Le Maroc est le pays où les prix de l’Internet ADSL seraient «les moins chers» dans le monde arabe. En tout cas, c’est la principale conclusion d’une récente étude du cabinet Arab Advisors Group. Intitulée «ADSL Rates in the Arab World : A Regional Comparison 2014», l’étude s’est intéressée aux prix de l’ADSL dans 19 pays arabes, à savoir l’Algérie, le Bahreïn, l’Égypte, l’Irak, la Jordanie, le Koweït, le Liban, la Libye, la Mauritanie, le Maroc, le Sultanat d’Oman, la Palestine, le Qatar, l’Arabie Saoudite, le Soudan, la Syrie, la Tunisie, les Émirats Arabes Unis et le Yémen. Le Maroc est donc premier, suivi par la Tunisie, l'Égypte et l’Algérie qui arrivent donc en troisième et quatrième positions. Et c'est l’Irak qui ferme la marche. Selon l’Arab Advisors Group, le tarif de la connexion ADSL dans le monde arabe est «raisonnable» avec un prix moyen de 736,4 dollars par an.

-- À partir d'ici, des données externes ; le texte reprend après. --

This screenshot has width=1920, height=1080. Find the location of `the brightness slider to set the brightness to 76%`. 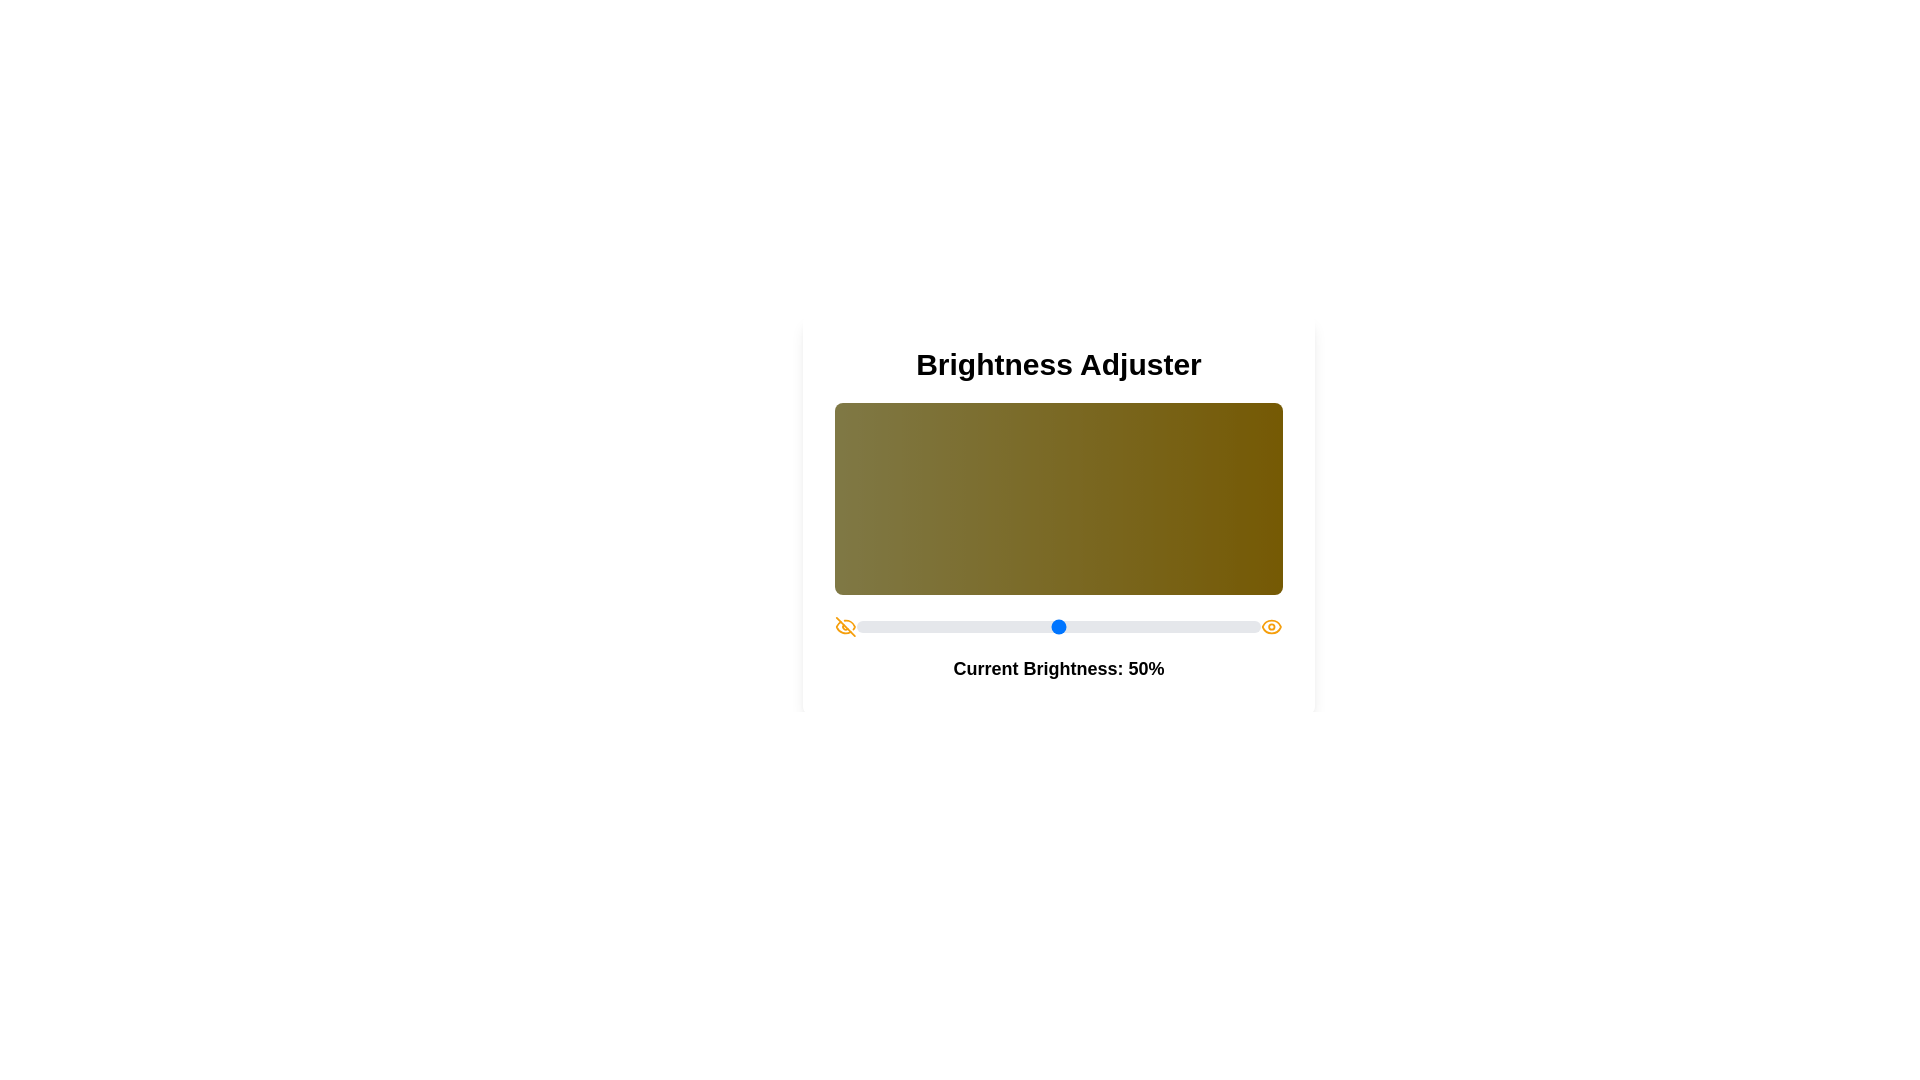

the brightness slider to set the brightness to 76% is located at coordinates (1164, 626).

Ceci dit, l’étude précise que ce classement changerait si l'on prenait en compte le PIB par habitant. Là, ce sont les pays du Golfe qui seraient de loin les pays arabes où l’ADSL est le moins cher. Notons que le cabinet d’études s’est basé sur le prix annuel d’une connexion ADSL de 1.024 kb/s. «Il s’agit de la vitesse de connexion proposée dans la plupart des pays arabes», précisent les initiateurs de l’étude. Celle-ci révèle aussi que la vitesse de connexion 2 Mbps est la plus offerte par les fournisseurs de service Internet dans la région. Le coût moyen annuel pour une connexion de 2 Mb/s dans la région varie entre 173 dollars US en Tunisie et 9.097 dollars en Irak. Dans notre pays, les offres ADSL vont de 99 DH (4 Mbps) à 499 DH (20 Mbps).

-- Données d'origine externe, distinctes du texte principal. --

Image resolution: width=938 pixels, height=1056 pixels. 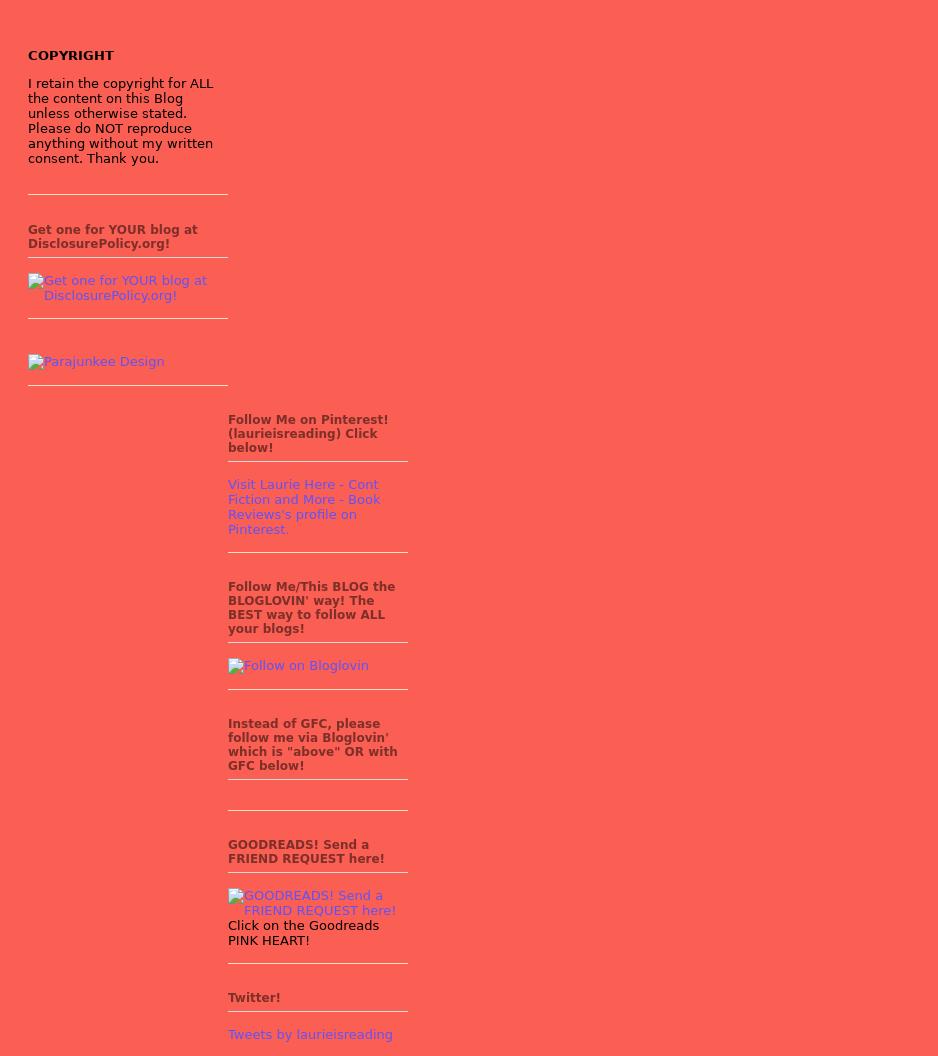 I want to click on 'I retain the copyright for', so click(x=107, y=82).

Le fait que le Maroc trône en pôle position des pays les moins chers a surpris plus d’un. En effet, le marché de l’ADSL dans le royaume reste encore dominé par un seul opérateur, à savoir Maroc Telecom. L’opérateur historique exerce un monopole de fait puisqu’il est le seul à disposer de l’infrastructure nécessaire pour le déploiement de l’ADSL. Depuis la libéralisation du secteur en 2001, l’État et le régulateur du marché (ANRT) ont tenté de pousser les autres opérateurs (Méditel et Wana Corporate) à investir le créneau, à travers la formule du dégroupage (partage de l’infrastructure de Maroc Telecom moyennant un prix de location). Mais rien n’y fait. Les deux autres intervenants du marché ont souvent jugé les conditions de partage non viables économiquement. En juin 2014, l’ANRT a décidé d’aller plus vite en accordant à Maroc Telecom un délai de 45 jours pour proposer une nouvelle formule de tarification.